Material to process:
== == ==
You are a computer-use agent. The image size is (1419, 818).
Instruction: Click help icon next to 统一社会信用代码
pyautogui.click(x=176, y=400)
== == ==
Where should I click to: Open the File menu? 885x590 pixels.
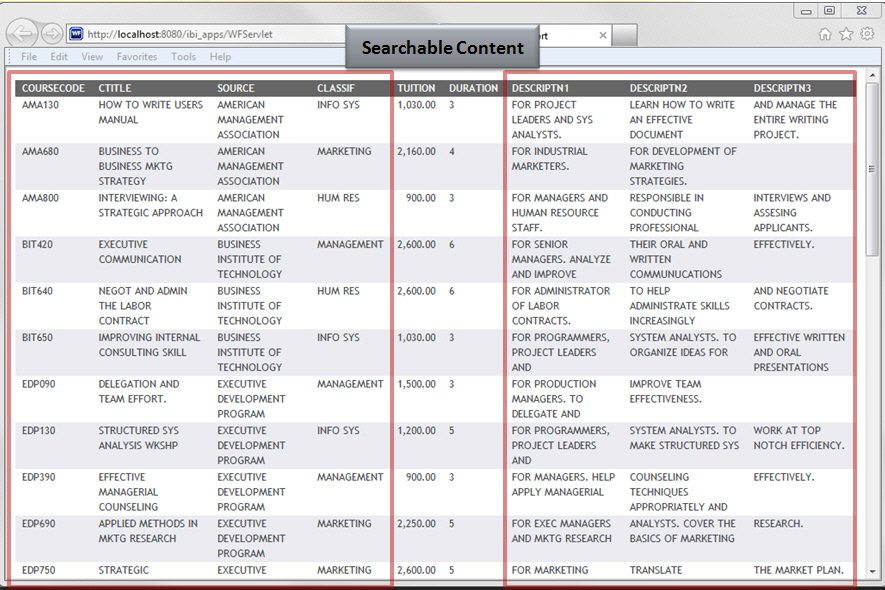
== == ==
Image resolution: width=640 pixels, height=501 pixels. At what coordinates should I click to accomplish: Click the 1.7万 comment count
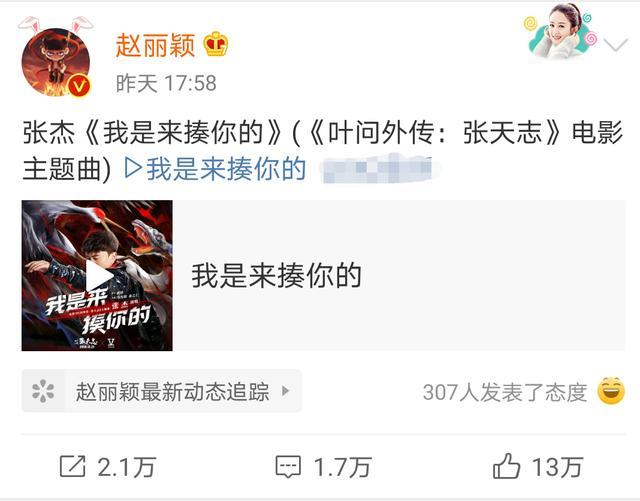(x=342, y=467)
== == ==
Exercise instructions: Copy out every line of the entries unchanged, from the line containing "You are a computer-use" through the line containing "pyautogui.click(x=176, y=400)", including both of those lines.

Output of the task:
You are a computer-use agent. The image size is (1419, 818).
Instruction: Click help icon next to 统一社会信用代码
pyautogui.click(x=176, y=400)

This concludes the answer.